ADICIONAL DE INSALUBRIDADE. EXPOSIÇÃO AO CALOR. PROVA PERICIAL FAVORÁVEL. PROCEDÊNCIA.

     Provado por meio de perícia técnica que na função de motorista o reclamante estava exposto a calor acima dos limites de tolerância da NR-15, faz jus ao adicional de insalubridade no grau médio. Apesar da função não estar classificada como insalubre na relação oficial elaborada pelo Ministério do Trabalho e Emprego (Súmula nº 448, item I, do TST), tal fato não é impeditivo do direito porque os agentes agressivos à saúde justificam seu deferimento.

RELATÓRIO

Vistos, relatados e discutidos estes autos de Recurso Ordinário, oriundos da MM. 14ª Vara do Trabalho de Manaus, em que são partes, como recorrente, RONDÔNIA TRANSPORTES LTDA., e como recorridos, NATANAEL CAVALCANTE DE ALMEIDA e TRANSTOL TRANSPORTES LTDA.

O autor ingressou com reclamação trabalhista postulando a rescisão indireta do contrato de trabalho e a condenação solidária ou subsidiária das empresas no pagamento das parcelas de aviso prévio, 13º salário proporcional (11/12), férias proporcionais - 11/12 + 1/3 , FGTS (8% + 40%), indenização do seguro-desemprego, indenização por danos morais decorrente de assalto e doença ocupacional (R$30.000,00); adicional de insalubridade no grau médio durante o período imprescrito com os reflexos em verbas rescisórias, adicional noturno, horas extras.
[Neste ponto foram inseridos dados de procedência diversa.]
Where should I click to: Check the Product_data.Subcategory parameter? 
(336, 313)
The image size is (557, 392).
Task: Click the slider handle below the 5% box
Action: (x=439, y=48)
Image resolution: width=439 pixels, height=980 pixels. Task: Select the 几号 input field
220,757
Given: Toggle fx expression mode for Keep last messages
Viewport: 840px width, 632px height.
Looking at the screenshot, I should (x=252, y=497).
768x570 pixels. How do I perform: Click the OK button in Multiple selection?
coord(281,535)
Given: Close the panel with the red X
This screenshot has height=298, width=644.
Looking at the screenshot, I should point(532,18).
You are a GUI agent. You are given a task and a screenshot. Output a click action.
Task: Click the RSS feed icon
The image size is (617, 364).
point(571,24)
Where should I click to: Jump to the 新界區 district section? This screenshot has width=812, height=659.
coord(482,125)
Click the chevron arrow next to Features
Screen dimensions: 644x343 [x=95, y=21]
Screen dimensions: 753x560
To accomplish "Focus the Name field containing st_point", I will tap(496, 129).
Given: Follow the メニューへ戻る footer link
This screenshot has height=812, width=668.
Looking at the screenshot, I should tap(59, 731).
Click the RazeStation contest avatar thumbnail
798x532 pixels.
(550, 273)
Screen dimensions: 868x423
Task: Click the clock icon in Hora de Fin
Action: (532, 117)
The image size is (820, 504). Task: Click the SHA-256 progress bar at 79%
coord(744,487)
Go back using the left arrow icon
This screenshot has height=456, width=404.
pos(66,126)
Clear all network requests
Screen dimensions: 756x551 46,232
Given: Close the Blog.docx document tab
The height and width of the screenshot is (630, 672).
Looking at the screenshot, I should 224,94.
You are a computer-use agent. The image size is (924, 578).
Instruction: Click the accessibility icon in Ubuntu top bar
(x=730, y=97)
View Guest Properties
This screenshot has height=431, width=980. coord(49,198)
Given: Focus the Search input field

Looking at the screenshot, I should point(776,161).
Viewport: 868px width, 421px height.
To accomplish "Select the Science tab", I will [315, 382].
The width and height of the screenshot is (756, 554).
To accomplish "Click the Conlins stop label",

Requereu ainda baixa da CTPS e fornecimento das guias do TRCT e chave de conectividade, juros, correção monetária e justiça gratuita.

Houve emenda à inicial para informar que a empresa pagou ao reclamante R$5.791,00, requerendo que aludida quantia seja abatida do montante pretendido (ID. bc2b6d8).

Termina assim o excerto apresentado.